DATASET RECORDS -
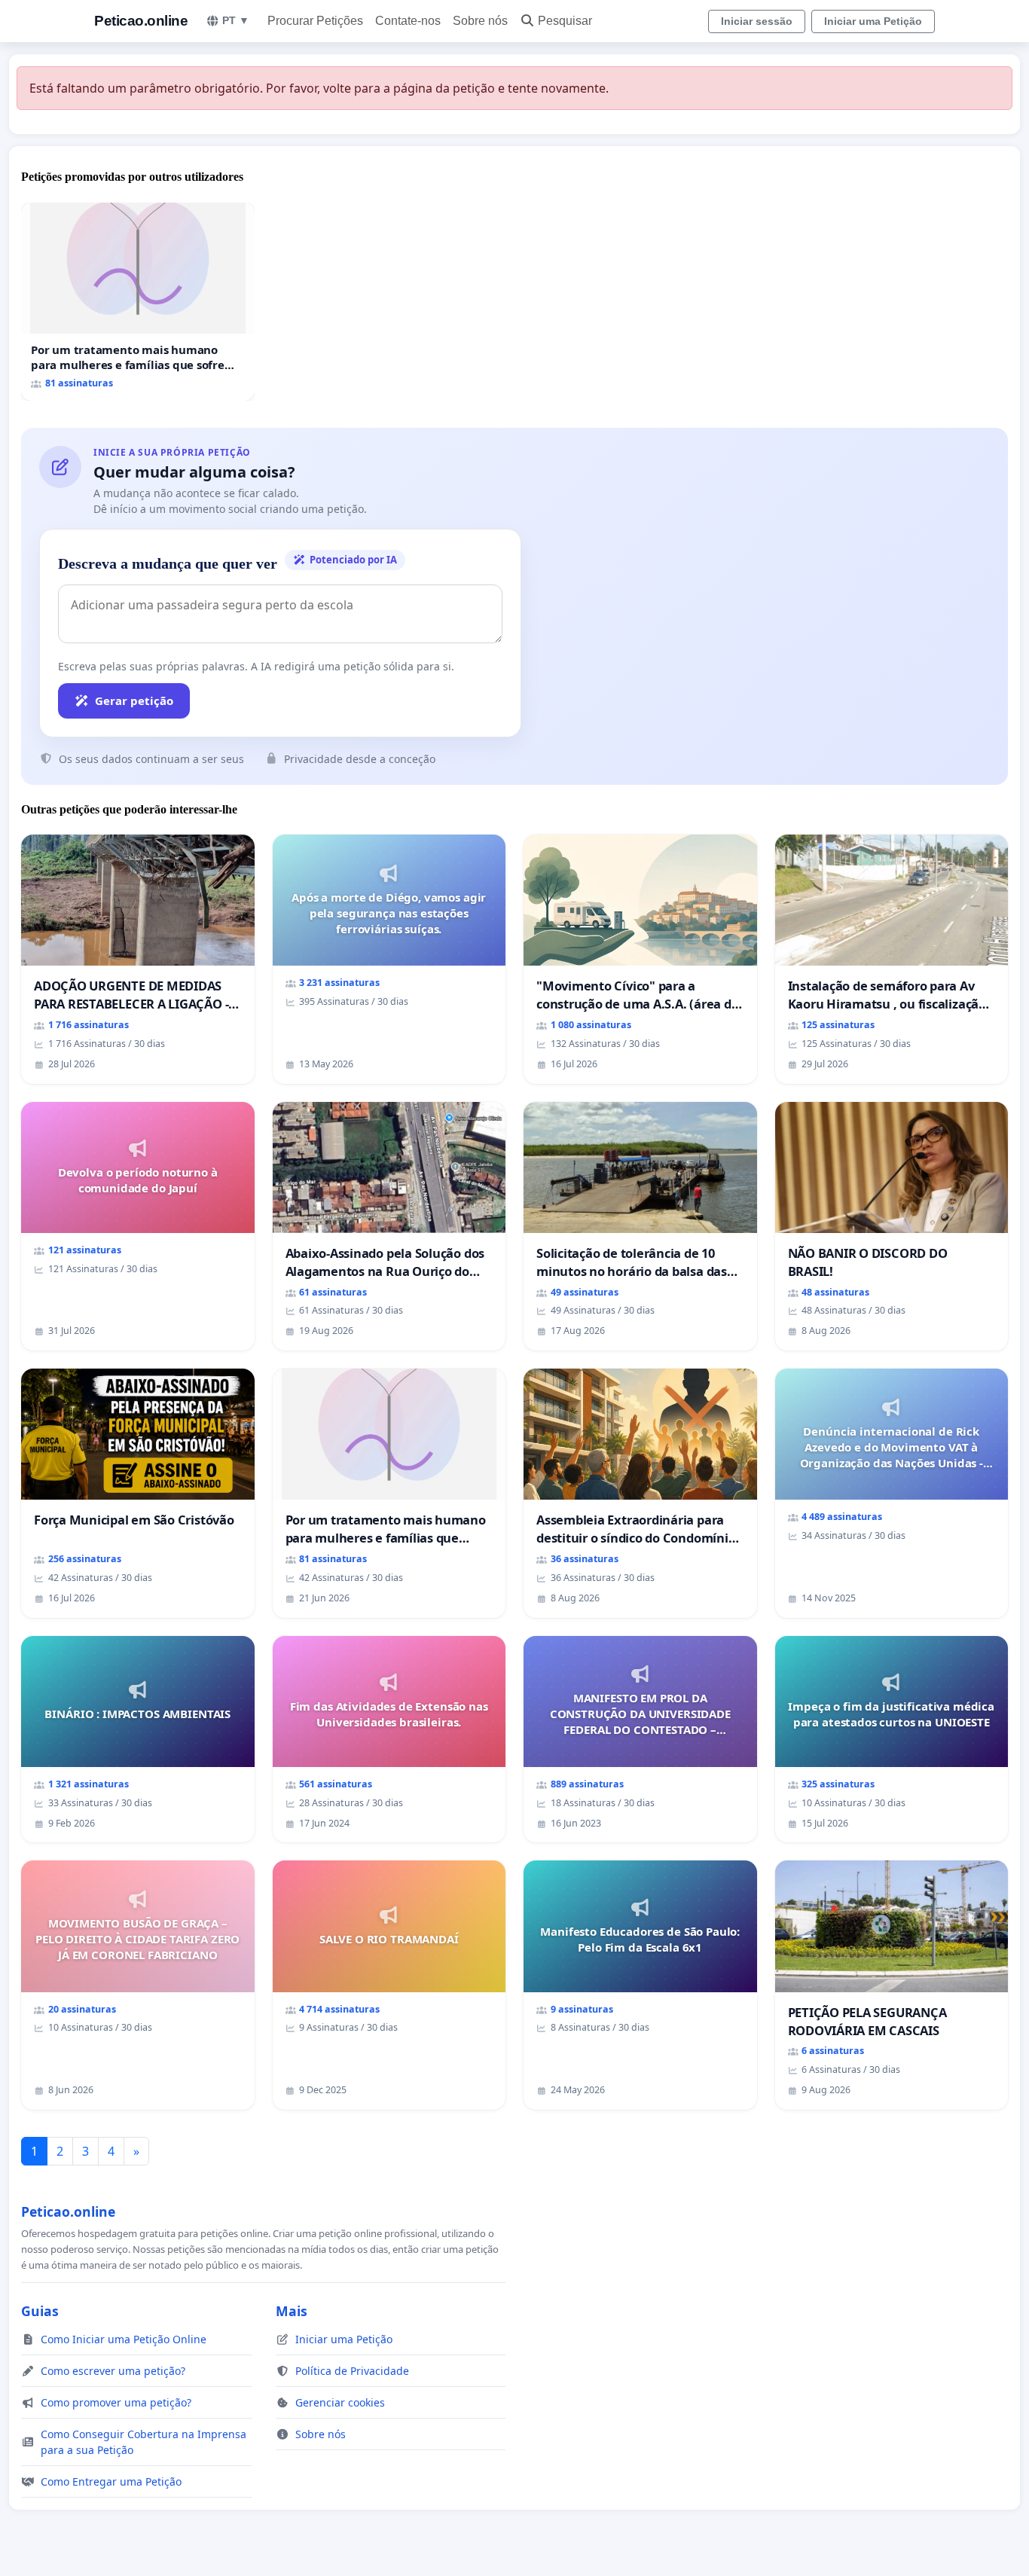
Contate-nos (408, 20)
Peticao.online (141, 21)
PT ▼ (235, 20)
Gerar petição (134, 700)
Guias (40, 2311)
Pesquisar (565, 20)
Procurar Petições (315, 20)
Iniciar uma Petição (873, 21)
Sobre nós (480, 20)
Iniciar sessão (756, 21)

---

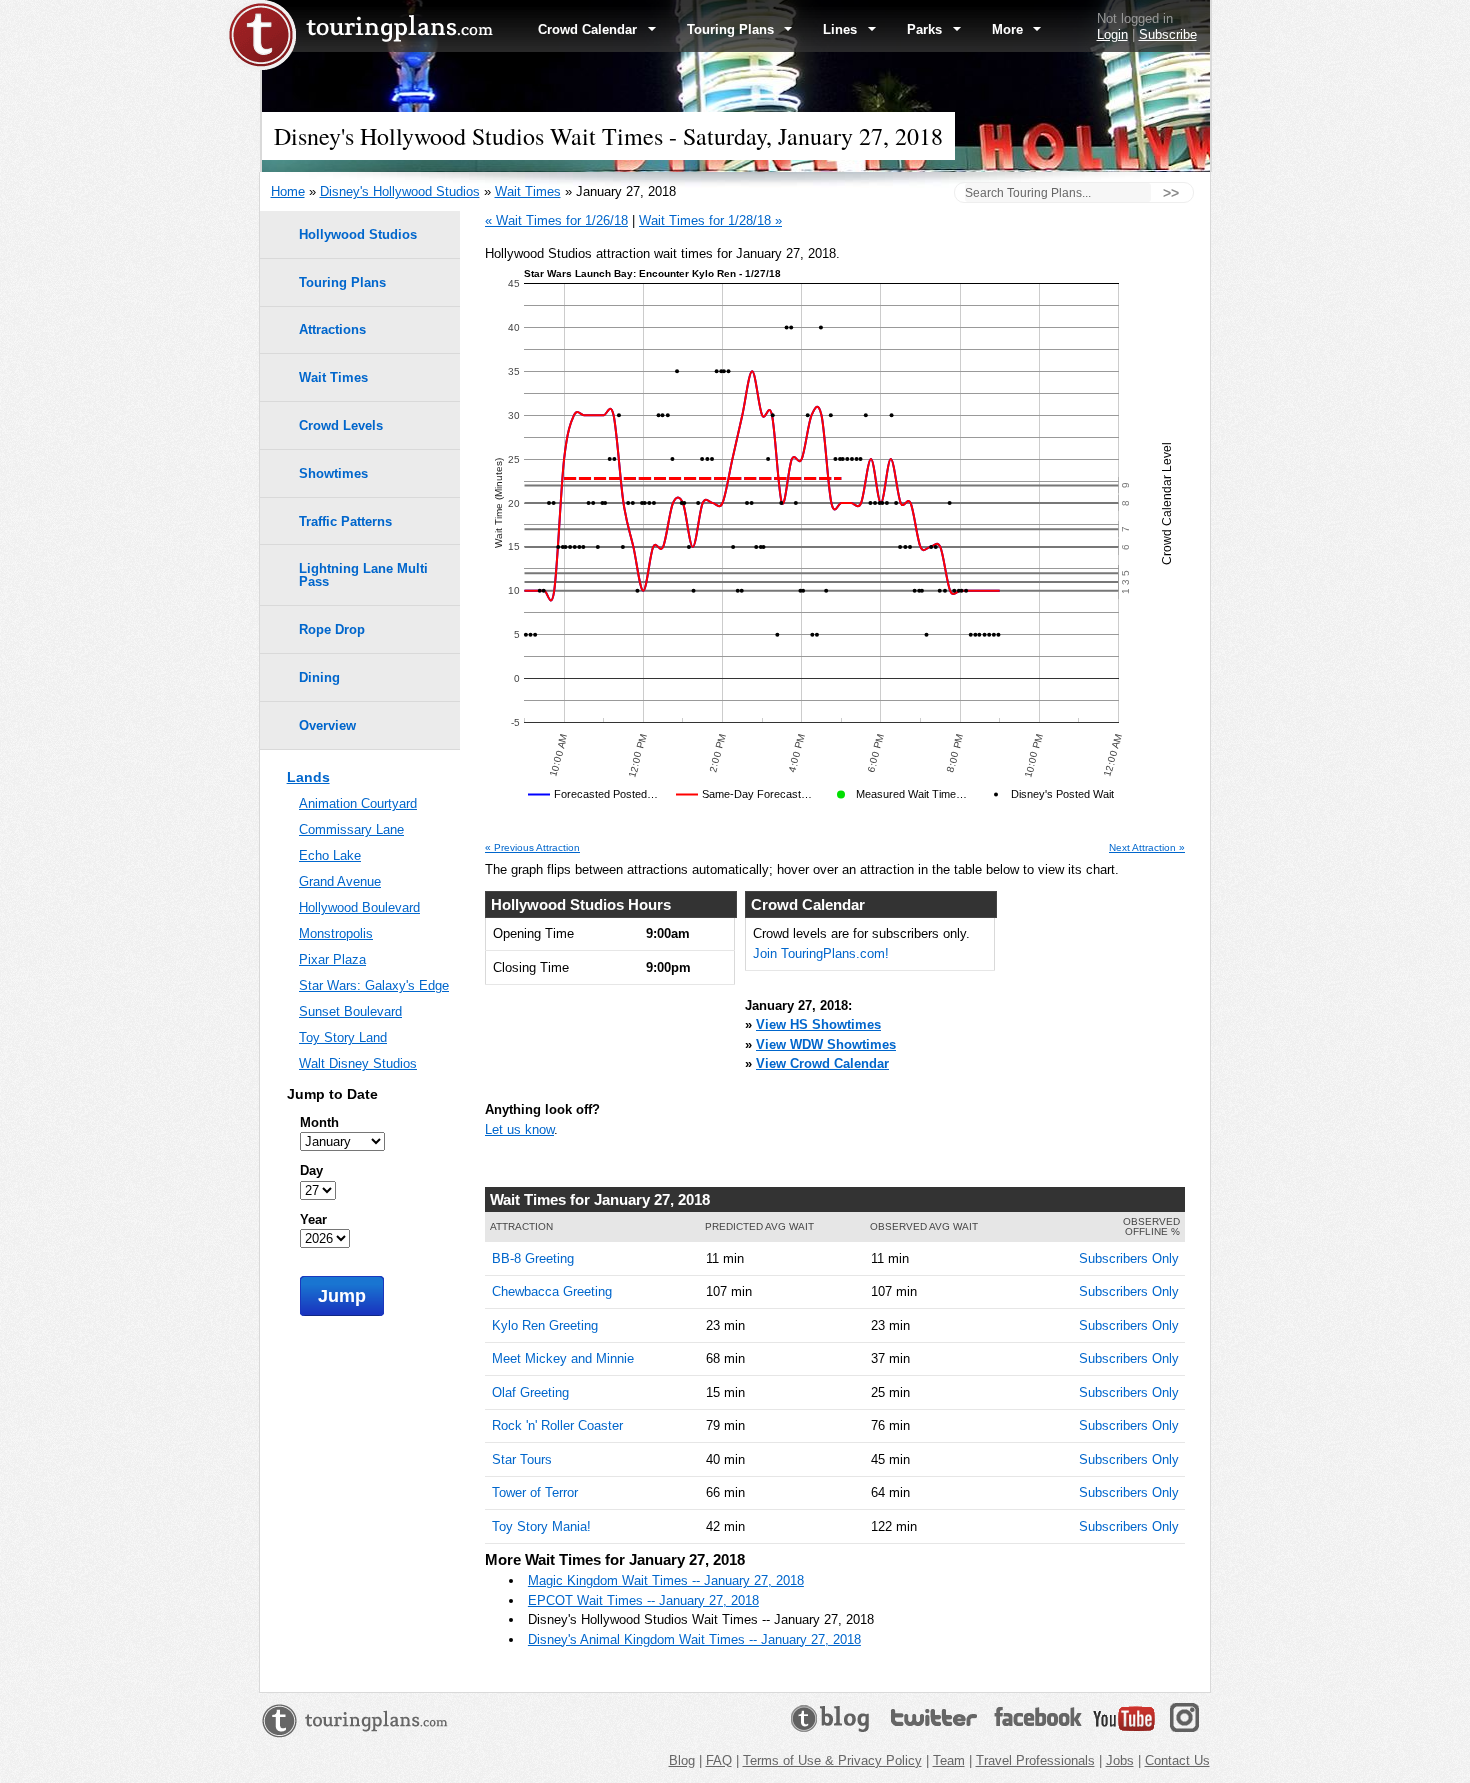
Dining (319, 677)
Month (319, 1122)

ASSIGNMENT -
Could you return exactly the stretch of the data above that starts at the line with "Pesquisar (565, 20)" and ends at the line with "Iniciar sessão (756, 21)", both lines included?

OUTPUT OF THE TASK -
Pesquisar (565, 20)
Procurar Petições (315, 20)
Iniciar uma Petição (873, 21)
Sobre nós (480, 20)
Iniciar sessão (756, 21)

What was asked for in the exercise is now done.